WORK INSTRUCTIONS:
1/ Translate this sentence from the abstract on coconut fiber–cement flat sheets into Spanish: "Crushed rock dust (CRD) was also utilized in this study at a ratio of 50% as sand replacement."
2/ Write what comes next in the abstract on coconut fiber–cement flat sheets, beginning after its last sentence.

TEXT PROVIDED:
╭──

The Development of Fiber–Cement Flat Sheets by Young and Mature Coconut Fibers to Replace Asbestos for Eco-Friendly Products

Abstract

This study investigated young and mature coconut fibers as an asbestos replacement in fiber–cement flat sheets. The ratio of fiber content ranged from 5% to 9.5% in increments of 0.5% by weight of binder. Crushed rock dust (CRD) was also utilized in this study at a ratio of 50% as sand replacement. The results showed that the addition of young coconut fiber (YCF) and mature coconut fiber (MCF) in flat sheets increased with decreasing bulk density and thermal conductivity. The optimum fiber content was 6.5%–7% by weight of binder for two types of fiber with the highest modulus of rupture of 12–13 MPa. The modulus of rupture and density of fiber–cement flat sheets using YCF were higher than that of fiber–cement flat sheets using MCF, which was clarified by SEM results due to the denser structure of MCF. Moreover, the modulus of rupture was directly proportional to the modulus of elasticity in fiber–cement flat sheets.

╰──

A block of data:
╭──

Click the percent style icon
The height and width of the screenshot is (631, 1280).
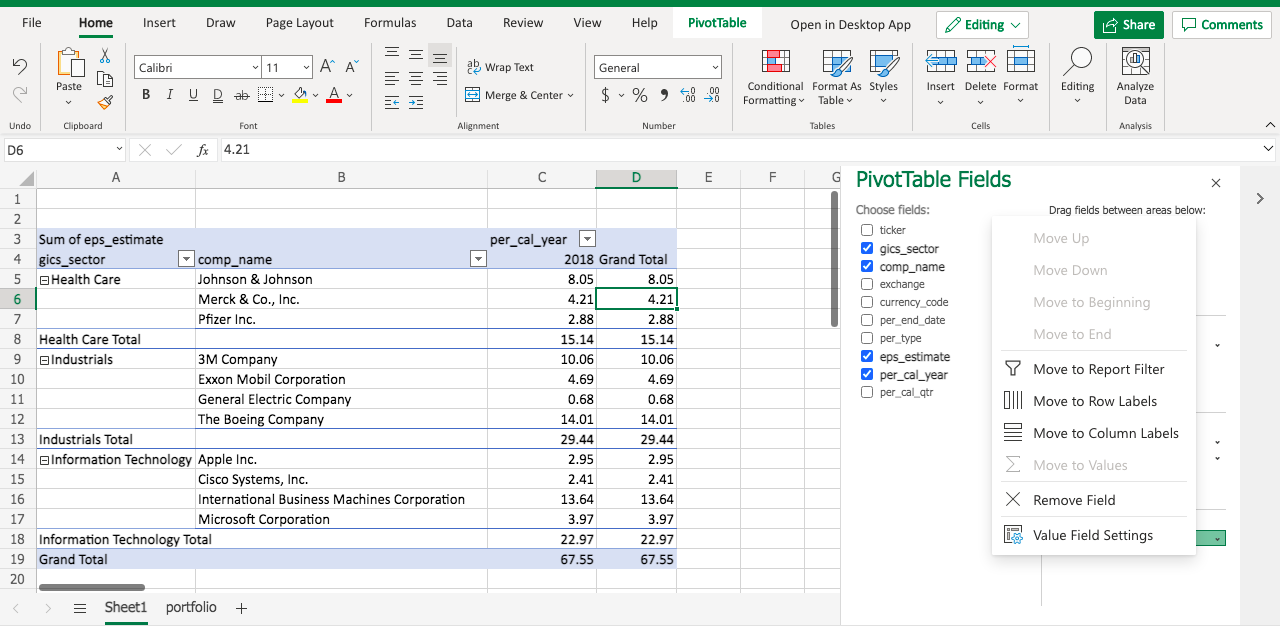(639, 95)
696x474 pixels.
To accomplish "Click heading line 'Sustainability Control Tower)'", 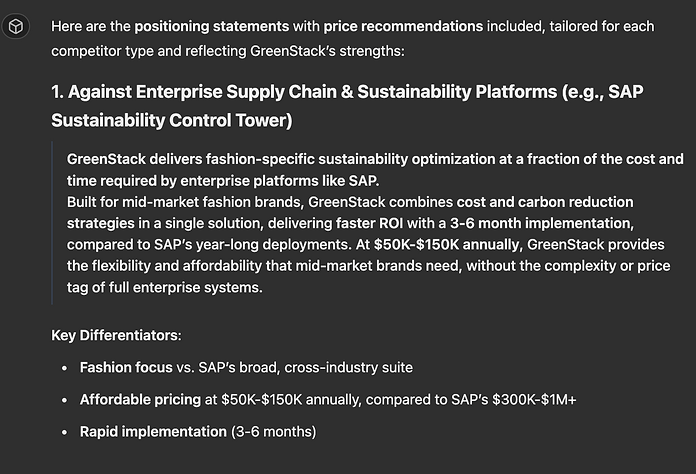I will (172, 120).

╰──

OUTPUTS:
1/ En este estudio también se utilizó polvo de roca triturada (CRD) en una proporción del 50 % como sustituto de la arena.

2/
1. Introduction

Asbestos is a fibrous material with remarkable technical characteristics that has been used in the manufacturing of numerous building materials since its discovery. It has two types—serpentine and amphiboles. Because of its sound absorption capabilities, strength, fire resistance, heat resistance, electrical resistance, chemical resistance, and low cost, asbestos was prominent in the late nineteenth century. Some of its applications have come onto the market, such as asbestos cement particles, asbestos yarn cord and fabric, asbestos joint and millboard, and water and sewerage pipes [1]. However, the movement of asbestos fibers through the atmosphere in plants can lead to a bad effect on human health. Breathing asbestos-containing air particles causes severe respiratory difficulties [2]. As a result, the development of raw materials for asbestos must be taken into account in order to protect public health and the environment.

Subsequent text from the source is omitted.